AWS Lambda is a serverless computing service that allows customers to run code without having to worry about the underlying servers. Using sequelize in AWS Lambda can be tricky if certain concepts are not properly understood and an appropriate configuration is not used. This guide seeks to clarify some of these concepts so users of the library can properly configure sequelize for AWS Lambda and troubleshoot issues.

TL;DR

If you just want to learn how to properly configure sequelize connection pooling for AWS Lambda, all you need to know is that sequelize connection pooling does not get along well with AWS Lambda's Node.js runtime and it ends up causing more problems than it solves. Therefore, the most appropriate configuration is to use pooling within the same invocation and avoid pooling across invocations (i.e. close all connections at the end):

const { Sequelize } = require("sequelize");

let sequelize = null;

async function loadSequelize() {
  const sequelize = new Sequelize(/* (...) */, {
    // (...)
    pool: {
      /*
       * Lambda functions process one request at a time but your code may issue multiple queries
       * concurrently. Be wary that `sequelize` has methods that issue 2 queries concurrently
       * (e.g. `Model.findAndCountAll()`). Using a value higher than 1 allows concurrent queries to
       * be executed in parallel rather than serialized. Careful with executing too many queries in
       * parallel per Lambda function execution since that can bring down your database with an
       * excessive number of connections.
       *
       * Ideally you want to choose a `max` number where this holds true:
       * max * EXPECTED_MAX_CONCURRENT_LAMBDA_INVOCATIONS < MAX_ALLOWED_DATABASE_CONNECTIONS * 0.8
       */
      max: 2,
      /*
       * Set this value to 0 so connection pool eviction logic eventually cleans up all connections
       * in the event of a Lambda function timeout.
       */
      min: 0,
      /*
       * Set this value to 0 so connections are eligible for cleanup immediately after they're
       * returned to the pool.
       */
      idle: 0,
      // Choose a small enough value that fails fast if a connection takes too long to be established.
      acquire: 3000,
      /*
       * Ensures the connection pool attempts to be cleaned up automatically on the next Lambda
       * function invocation, if the previous invocation timed out.

#### [Directions]
According to the sequelize guide, why should the pool's `min` value be set to 0?

#### [Data extract]
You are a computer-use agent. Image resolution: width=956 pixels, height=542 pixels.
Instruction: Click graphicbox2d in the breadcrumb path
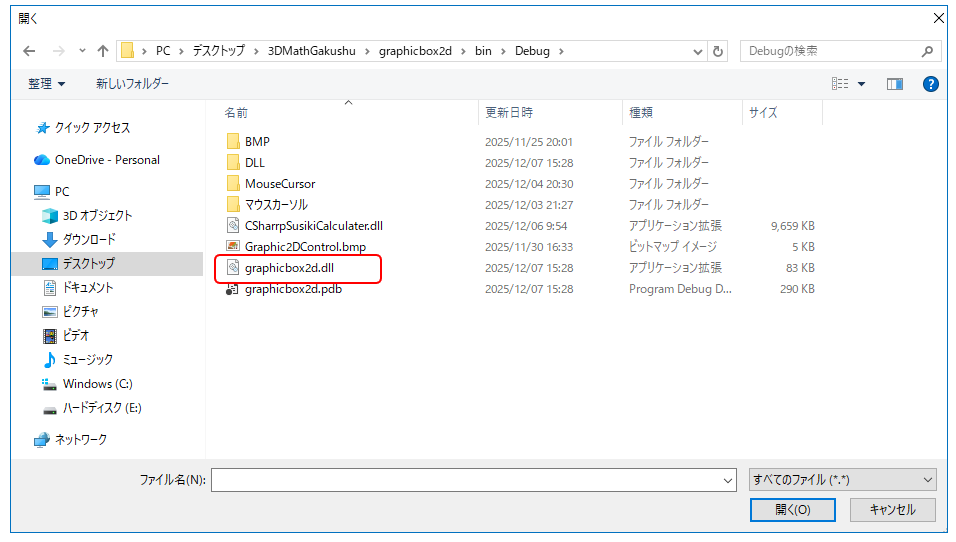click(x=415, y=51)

#### [Task answer]
So the connection pool eviction logic eventually cleans up all connections if a Lambda function times out.